Mistily he remembered his desperate fight for liberty, and how old Claribut had eventually clubbed him with a short, pliable life-preserver.
It seemed to be again morning. His lips were parched, his throat contracted, and he felt feverish and ill. Water was there, and he managed to reach it.
“What can I do?” he cried faintly to himself. “I must get out of this. I must! How many days have I been here, I wonder?” and again his hand felt his chin. The growth of beard had increased, and by it he knew that already he must have been there a week—or even more.
For the hundredth time he glanced at the heavy old door, and saw how a small panel had been sawn out near the bottom to admit the introduction of the plate and jug. The mysterious hand that fed him was that of the old man whom he recollected as having been at Willowden. Outwardly the old fellow seemed feeble, but he certainly was the reverse when put to the test.
Roddy ambled across to where his raincoat lay upon the stones. In its pocket was the cigar-box, two coils of wire—aerial and “earth”—and the head-’phones. He opened the box and, as far as he could discover, it was intact. But of what use was it?
He sighed and slowly packed it back into the pocket of the coat, which afterwards he dropped back upon the spot whence he had picked it up.
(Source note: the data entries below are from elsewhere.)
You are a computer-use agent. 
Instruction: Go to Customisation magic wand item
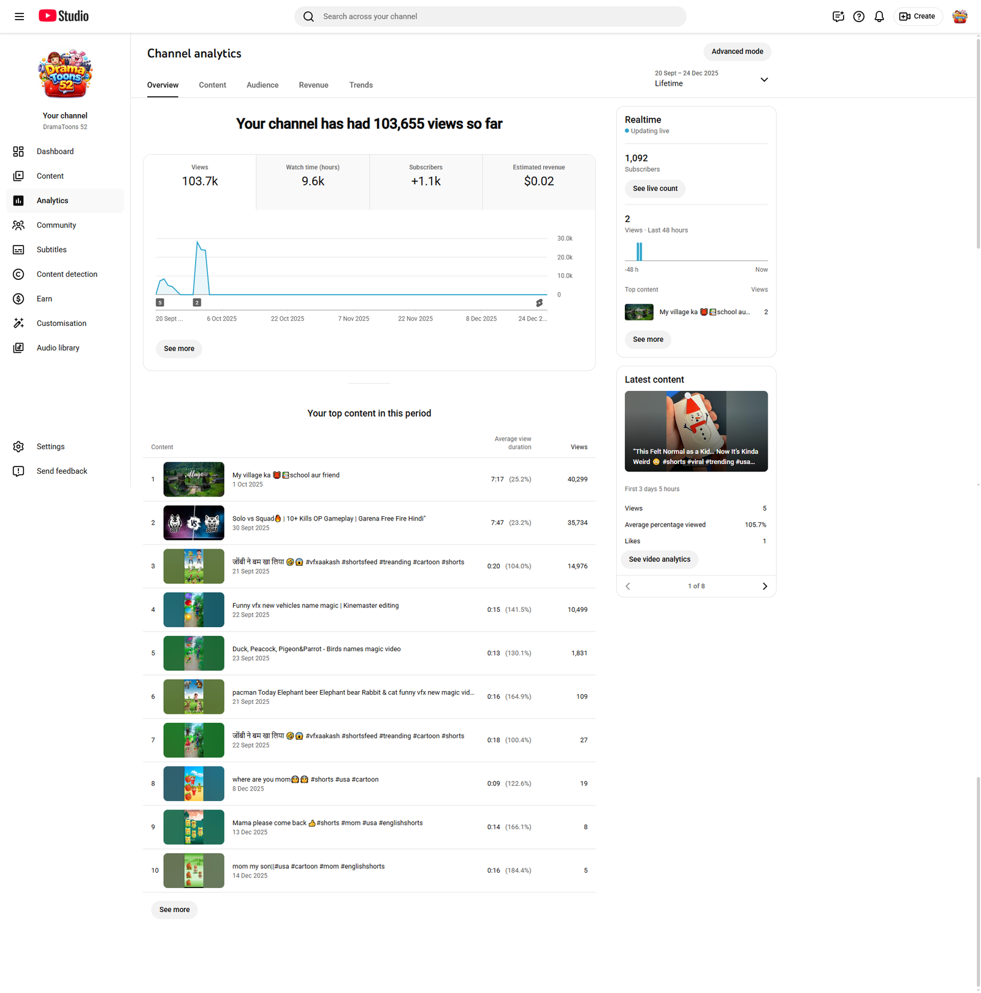(x=61, y=323)
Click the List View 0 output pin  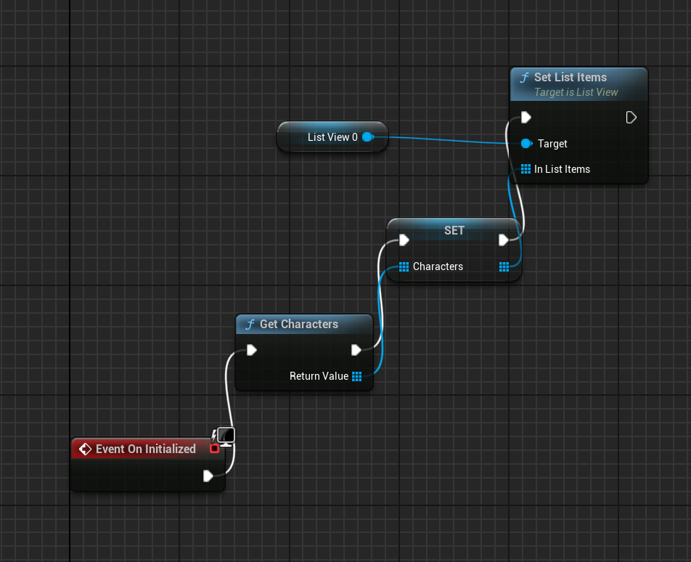[367, 137]
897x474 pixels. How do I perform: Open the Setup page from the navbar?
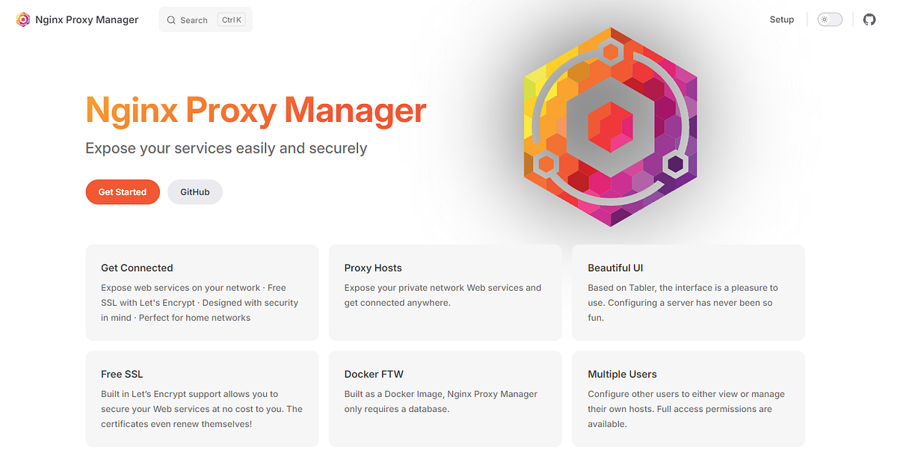pos(782,19)
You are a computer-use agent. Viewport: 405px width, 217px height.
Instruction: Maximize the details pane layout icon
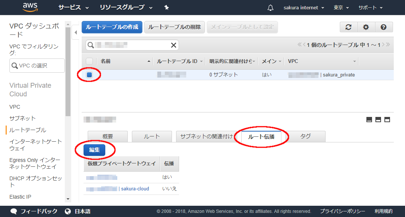[x=387, y=120]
Suddenly he heard a footstep outside and the panel in the door was slid back, the grey evil face of old Claribut being revealed in the aperture.
“Hulloa!” he exclaimed with a harsh laugh. “So you’ve come to your senses again—eh? I hope you liked what I gave you for attacking me, young man?”
“I only tried to escape,” was Roddy’s reply.
“Well, that you won’t do,” the other laughed. “You’ll never leave here alive. I’ll take good care of that.”
“Oh! We shall see,” replied Roddy, whose stout heart had not yet forsaken him. It was not the first time in his life that he had been in a tight corner, and after all he was ever optimistic. The only thing that troubled him was the wound in his head.
“You were useful once,” said the evil-faced old criminal. “But now you are of no further use. Do you understand that?”
“Yes, I do; and no, I don’t,” was Roddy’s defiant reply.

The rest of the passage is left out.